Modern Orthodox rabbi in Baltimore, Maryland

Etan Mintz is an American rabbi, activist, writer, and the spiritual leader of the historic B'nai Israel Synagogue (Baltimore) of Baltimore, the oldest continually active synagogue in Maryland and one of the oldest standing synagogues in America. Mintz is an active proponent of Jewish inclusivity. He is a nationally sought speaker, writer, and educator. In response to the 2015 Baltimore protests after the shooting of Freddie Gray, Mintz led a multiracial, interfaith group of clergy to increase community cooperation in Baltimore. Rabbi Mintz has advocated for strengthening racial relations and has advocated for a more welcoming and inclusive vision of Modern Orthodox Judaism.

Mintz received his rabbinical ordination from the Rabbi Isaac Elchanan Theological Seminary at Yeshiva University, and studied for two years at Yeshivat Sha'alavim in Israel. He also holds an M.P.A. degree from the Kennedy School at Harvard University and a master's degree in Jewish Philosophy and Mysticism from the Bernard Revel Graduate School of Jewish Studies.
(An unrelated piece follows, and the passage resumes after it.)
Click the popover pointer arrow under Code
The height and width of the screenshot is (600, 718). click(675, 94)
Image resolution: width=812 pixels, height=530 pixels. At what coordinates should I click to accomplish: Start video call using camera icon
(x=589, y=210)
Before becoming the rabbi of B'nai Israel, he was an associate rabbi at the Hebrew Institute in Riverdale, NY, under the leadership of Rabbi Avi Weiss. He taught at the Charles E. Smith Jewish Day School in Rockville, Maryland, and has served as a rabbi during the summer months at The Hampton Synagogue in Westhampton Beach, New York. He has also served on the Bioethics Committee of Johns Hopkins University.

He lives in Baltimore with his wife, Dr. Tammy Mintz, and their six children.